Abstract

A TV monitor was used to evoke either a pattern ERG to a contrast-reversing checkerboard (PERG), or a focal ERG to alternate increases and decreases of luminance of the blank screen within a bright surround (FERG). Both responses are small (approx 2 microV) and fast (approx 50 msec to peak) and are similar in several other properties. However, they differ in timing and respond differently to changes in contrast. Each frame of a TV picture evokes a "raster ERG," even though the screen is blank. The response is focal and specific to a small central strip of the screen. It is simpler to record than the FERG, where the whole screen is flashing. Because the FERG summation area is about 4 deg, small squares (checks) reversing in contrast produce little luminance response.

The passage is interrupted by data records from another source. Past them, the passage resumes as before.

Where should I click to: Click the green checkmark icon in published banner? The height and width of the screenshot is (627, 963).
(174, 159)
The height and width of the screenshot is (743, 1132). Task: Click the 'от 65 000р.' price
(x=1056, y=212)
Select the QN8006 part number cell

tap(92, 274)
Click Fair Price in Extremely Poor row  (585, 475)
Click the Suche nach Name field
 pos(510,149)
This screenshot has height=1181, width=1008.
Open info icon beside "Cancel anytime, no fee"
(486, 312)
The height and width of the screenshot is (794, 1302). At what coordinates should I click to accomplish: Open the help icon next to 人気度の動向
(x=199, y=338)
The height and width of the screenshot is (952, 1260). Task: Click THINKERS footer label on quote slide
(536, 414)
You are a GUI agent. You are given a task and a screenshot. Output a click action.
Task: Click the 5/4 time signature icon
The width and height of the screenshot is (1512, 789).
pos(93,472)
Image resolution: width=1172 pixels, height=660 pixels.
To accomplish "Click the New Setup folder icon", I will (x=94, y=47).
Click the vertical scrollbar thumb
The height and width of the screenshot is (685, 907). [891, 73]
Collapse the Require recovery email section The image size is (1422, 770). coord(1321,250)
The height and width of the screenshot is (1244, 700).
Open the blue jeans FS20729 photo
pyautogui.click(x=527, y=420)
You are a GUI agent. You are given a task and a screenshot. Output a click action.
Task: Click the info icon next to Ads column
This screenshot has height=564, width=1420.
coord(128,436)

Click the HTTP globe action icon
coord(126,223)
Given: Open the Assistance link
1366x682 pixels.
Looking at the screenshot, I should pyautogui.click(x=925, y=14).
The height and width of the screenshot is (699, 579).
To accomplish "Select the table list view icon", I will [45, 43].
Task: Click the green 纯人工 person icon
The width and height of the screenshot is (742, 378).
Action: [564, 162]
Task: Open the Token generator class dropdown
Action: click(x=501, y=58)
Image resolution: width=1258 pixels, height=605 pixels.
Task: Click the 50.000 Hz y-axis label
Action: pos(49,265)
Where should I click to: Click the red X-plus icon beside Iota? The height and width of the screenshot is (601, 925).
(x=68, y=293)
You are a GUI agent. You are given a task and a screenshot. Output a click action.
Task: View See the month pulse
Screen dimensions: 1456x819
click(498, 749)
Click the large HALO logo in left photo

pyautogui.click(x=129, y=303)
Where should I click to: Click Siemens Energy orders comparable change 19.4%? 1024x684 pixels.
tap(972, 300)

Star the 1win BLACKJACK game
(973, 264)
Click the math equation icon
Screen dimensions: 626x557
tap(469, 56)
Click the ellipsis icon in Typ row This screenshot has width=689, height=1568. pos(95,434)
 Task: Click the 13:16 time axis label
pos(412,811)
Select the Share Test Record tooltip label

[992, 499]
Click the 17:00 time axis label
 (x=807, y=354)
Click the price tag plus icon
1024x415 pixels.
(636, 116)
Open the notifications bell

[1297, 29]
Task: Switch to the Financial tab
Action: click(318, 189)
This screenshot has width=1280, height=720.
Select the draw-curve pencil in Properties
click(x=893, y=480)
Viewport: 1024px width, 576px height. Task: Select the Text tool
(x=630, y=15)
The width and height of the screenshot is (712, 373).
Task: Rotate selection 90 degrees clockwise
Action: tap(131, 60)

In 5 of 7 cases where the PERG is unilaterally reduced, the FERGs or raster responses were not affected. Thus clinical evidence also suggests that the PERG may be a separate phenomenon to the FERG and produced at a different site. Toxic, traumatic, congenital, and degenerative diseases of the optic nerve reduce the PERG. The comparison is most easily made in unilateral disease. Ten weeks after an optic nerve insult, the PERG becomes reduced in the affected eye as if retrograde degeneration was occurring. In 27 amblyopes of various types, the PERG was reduced in 23 where orthoptic treatment had failed. In 4 patients responding to treatment, PERGs of the amblyopic eye were as large as, or larger than, those of the fellow eye. The loss is greater with smaller checks. Retinal changes do occur after age 4 but so slowly that responses in heavily occluded eyes are not reduced. An additional level in the visual pathway is thus accessible to evoked potential investigation.